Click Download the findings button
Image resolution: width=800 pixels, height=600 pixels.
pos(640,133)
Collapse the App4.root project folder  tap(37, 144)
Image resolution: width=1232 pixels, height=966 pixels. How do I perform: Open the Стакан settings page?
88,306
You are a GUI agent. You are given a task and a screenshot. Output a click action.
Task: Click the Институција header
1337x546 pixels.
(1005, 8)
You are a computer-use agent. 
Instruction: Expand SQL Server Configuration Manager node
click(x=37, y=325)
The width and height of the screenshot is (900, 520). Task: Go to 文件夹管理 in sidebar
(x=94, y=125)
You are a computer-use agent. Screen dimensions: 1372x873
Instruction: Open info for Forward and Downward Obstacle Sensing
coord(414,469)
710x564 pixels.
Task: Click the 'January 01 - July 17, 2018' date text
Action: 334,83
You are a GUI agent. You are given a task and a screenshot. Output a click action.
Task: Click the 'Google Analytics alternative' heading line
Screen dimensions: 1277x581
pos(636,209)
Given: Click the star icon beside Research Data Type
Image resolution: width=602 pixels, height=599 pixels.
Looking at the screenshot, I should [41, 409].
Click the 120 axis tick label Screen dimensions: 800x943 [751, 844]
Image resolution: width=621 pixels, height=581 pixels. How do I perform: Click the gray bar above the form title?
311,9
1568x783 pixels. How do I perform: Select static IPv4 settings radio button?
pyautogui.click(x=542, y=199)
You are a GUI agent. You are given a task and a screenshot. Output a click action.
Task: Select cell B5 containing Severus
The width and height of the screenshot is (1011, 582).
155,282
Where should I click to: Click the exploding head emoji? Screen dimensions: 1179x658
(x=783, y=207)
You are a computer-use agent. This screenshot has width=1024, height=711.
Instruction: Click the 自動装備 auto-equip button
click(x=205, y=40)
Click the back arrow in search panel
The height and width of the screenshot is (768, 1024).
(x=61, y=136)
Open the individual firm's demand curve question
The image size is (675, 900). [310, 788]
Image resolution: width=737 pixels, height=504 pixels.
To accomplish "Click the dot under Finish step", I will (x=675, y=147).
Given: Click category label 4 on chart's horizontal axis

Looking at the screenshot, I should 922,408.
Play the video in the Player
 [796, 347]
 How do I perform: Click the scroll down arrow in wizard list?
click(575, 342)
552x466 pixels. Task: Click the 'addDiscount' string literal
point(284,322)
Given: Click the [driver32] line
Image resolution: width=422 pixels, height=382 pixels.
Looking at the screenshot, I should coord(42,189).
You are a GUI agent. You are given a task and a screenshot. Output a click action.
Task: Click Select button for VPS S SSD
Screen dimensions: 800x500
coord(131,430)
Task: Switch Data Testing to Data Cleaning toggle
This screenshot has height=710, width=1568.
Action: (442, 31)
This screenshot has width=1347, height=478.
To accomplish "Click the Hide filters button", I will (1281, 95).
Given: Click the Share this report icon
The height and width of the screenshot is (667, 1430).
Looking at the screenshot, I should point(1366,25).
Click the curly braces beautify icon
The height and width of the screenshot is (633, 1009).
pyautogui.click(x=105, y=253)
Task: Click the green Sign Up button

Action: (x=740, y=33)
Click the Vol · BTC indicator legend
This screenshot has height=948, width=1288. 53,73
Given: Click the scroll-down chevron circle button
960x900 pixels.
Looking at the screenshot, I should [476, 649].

WORK INSTRUCTION => The answer must be a single number: the count of lines in the data that include the word "icon".

ANSWER TO THE PROBLEM => 3